--- Begin ---

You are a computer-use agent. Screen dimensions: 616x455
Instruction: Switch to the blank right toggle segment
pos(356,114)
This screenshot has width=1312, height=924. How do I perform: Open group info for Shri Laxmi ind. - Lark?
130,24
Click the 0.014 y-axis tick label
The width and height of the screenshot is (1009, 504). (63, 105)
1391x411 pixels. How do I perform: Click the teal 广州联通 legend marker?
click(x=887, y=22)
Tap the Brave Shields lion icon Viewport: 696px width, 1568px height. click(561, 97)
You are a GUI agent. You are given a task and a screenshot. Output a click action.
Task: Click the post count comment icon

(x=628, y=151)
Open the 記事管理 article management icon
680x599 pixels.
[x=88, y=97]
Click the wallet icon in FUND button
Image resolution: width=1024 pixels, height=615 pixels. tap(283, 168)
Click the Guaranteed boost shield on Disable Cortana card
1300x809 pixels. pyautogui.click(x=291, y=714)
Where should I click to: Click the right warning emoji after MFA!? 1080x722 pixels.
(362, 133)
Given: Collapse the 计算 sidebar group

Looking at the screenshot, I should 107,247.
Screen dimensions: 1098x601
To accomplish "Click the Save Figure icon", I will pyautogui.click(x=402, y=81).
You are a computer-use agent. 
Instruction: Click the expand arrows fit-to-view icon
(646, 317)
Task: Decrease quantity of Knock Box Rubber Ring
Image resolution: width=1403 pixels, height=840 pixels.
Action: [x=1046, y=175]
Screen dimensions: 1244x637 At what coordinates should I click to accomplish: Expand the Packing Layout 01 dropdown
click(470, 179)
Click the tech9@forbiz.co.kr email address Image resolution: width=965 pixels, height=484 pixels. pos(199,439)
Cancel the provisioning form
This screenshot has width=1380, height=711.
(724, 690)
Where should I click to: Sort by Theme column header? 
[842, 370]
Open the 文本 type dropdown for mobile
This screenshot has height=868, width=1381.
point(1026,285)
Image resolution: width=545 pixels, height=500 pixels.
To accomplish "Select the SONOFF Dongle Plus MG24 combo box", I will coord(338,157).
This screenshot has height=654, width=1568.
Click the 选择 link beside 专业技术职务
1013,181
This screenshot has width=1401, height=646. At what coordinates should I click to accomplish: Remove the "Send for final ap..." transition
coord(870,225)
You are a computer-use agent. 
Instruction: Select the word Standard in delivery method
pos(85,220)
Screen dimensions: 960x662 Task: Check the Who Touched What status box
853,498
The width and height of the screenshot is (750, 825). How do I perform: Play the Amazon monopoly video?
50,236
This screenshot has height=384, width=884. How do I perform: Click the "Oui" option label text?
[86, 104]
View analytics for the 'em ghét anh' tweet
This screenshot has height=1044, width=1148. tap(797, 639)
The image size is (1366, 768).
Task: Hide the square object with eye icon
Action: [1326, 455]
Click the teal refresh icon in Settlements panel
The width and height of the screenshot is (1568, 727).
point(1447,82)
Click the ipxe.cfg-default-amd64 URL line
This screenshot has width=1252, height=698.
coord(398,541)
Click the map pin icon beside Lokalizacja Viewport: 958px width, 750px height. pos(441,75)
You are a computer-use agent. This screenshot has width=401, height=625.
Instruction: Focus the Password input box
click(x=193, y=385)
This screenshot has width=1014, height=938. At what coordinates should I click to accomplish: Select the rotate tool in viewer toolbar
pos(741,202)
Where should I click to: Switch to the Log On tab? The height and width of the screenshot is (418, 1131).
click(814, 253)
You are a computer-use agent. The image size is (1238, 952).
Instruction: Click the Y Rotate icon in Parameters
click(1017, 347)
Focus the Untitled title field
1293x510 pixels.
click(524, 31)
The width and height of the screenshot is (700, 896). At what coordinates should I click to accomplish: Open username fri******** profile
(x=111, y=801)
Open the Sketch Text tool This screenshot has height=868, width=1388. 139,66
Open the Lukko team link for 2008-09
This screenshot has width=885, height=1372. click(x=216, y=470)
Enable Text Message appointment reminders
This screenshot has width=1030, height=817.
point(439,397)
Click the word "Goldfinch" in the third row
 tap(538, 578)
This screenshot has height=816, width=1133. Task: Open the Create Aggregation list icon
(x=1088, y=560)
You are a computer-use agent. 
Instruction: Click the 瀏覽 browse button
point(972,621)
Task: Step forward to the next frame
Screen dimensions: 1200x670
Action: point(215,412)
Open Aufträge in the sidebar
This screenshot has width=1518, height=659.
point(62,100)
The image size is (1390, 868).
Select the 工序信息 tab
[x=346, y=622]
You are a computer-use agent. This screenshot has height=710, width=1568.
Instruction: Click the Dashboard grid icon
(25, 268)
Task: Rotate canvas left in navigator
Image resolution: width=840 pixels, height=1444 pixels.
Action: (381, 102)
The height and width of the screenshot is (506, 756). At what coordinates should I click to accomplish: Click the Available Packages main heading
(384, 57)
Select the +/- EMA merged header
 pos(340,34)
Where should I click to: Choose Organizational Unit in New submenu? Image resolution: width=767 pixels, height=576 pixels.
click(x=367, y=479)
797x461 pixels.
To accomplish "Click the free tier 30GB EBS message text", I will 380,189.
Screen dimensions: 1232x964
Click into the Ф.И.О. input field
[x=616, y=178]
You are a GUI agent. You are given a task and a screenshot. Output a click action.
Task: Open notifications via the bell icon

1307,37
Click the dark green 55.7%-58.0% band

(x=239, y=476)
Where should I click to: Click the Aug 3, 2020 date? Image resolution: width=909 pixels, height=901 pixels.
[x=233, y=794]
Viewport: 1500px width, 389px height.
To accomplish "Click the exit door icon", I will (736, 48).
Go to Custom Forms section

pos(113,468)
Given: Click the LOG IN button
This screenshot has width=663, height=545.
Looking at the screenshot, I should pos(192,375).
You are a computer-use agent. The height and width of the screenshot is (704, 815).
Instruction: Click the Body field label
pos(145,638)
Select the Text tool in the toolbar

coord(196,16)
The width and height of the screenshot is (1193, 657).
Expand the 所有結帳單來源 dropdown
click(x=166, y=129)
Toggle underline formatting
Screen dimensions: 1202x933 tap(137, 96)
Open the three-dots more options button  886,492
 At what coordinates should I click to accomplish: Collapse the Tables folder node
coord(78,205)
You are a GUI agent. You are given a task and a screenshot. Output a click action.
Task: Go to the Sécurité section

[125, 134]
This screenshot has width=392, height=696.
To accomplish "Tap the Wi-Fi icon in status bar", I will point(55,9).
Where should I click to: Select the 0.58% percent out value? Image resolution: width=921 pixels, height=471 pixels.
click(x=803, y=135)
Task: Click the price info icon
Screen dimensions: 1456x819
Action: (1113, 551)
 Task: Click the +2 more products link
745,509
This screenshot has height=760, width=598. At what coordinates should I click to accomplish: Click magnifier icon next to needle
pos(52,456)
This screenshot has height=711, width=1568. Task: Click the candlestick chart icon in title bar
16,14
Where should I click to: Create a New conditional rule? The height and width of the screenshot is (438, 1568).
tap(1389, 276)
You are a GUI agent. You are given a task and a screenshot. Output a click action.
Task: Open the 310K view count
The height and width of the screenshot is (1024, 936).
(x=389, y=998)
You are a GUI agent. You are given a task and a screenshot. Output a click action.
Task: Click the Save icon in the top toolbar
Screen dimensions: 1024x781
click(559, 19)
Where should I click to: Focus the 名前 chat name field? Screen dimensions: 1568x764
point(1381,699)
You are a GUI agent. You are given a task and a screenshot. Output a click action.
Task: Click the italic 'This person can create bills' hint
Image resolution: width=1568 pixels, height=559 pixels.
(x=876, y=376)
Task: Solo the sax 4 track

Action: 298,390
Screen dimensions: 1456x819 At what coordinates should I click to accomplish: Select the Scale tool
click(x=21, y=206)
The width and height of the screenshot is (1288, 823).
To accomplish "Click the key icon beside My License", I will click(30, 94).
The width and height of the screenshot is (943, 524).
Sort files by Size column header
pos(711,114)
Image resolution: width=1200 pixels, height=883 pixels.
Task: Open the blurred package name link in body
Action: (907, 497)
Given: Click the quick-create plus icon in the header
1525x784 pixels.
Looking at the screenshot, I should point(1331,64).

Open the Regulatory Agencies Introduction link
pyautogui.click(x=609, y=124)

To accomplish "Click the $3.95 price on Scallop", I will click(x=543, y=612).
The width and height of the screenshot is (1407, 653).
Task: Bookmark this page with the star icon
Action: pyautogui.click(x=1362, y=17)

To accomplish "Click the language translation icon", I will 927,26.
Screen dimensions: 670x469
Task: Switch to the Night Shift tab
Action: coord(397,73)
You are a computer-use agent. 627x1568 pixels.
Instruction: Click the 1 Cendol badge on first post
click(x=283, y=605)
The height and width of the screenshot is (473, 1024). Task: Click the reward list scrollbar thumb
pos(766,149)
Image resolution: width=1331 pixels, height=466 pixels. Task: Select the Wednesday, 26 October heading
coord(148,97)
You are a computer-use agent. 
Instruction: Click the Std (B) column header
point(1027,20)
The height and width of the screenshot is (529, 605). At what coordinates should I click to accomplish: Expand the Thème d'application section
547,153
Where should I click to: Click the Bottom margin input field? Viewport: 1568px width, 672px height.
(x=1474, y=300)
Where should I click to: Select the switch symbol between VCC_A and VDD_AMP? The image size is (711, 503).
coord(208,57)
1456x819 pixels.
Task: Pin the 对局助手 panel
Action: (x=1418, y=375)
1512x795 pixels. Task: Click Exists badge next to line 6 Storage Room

--- End ---

**DIRECTIONS FOR THIS TASK**
Transcribe, unchanged, the lines from the one containing "Where should I click to: Click the right" through the one containing "point(1026,285)".

**EXERCISE RESPONSE**
Where should I click to: Click the right warning emoji after MFA!? 1080x722 pixels.
(362, 133)
Given: Collapse the 计算 sidebar group

Looking at the screenshot, I should 107,247.
Screen dimensions: 1098x601
To accomplish "Click the Save Figure icon", I will pyautogui.click(x=402, y=81).
You are a computer-use agent. 
Instruction: Click the expand arrows fit-to-view icon
(646, 317)
Task: Decrease quantity of Knock Box Rubber Ring
Image resolution: width=1403 pixels, height=840 pixels.
Action: [x=1046, y=175]
Screen dimensions: 1244x637 At what coordinates should I click to accomplish: Expand the Packing Layout 01 dropdown
click(470, 179)
Click the tech9@forbiz.co.kr email address Image resolution: width=965 pixels, height=484 pixels. pos(199,439)
Cancel the provisioning form
This screenshot has width=1380, height=711.
(724, 690)
Where should I click to: Sort by Theme column header? 
[842, 370]
Open the 文本 type dropdown for mobile
This screenshot has height=868, width=1381.
point(1026,285)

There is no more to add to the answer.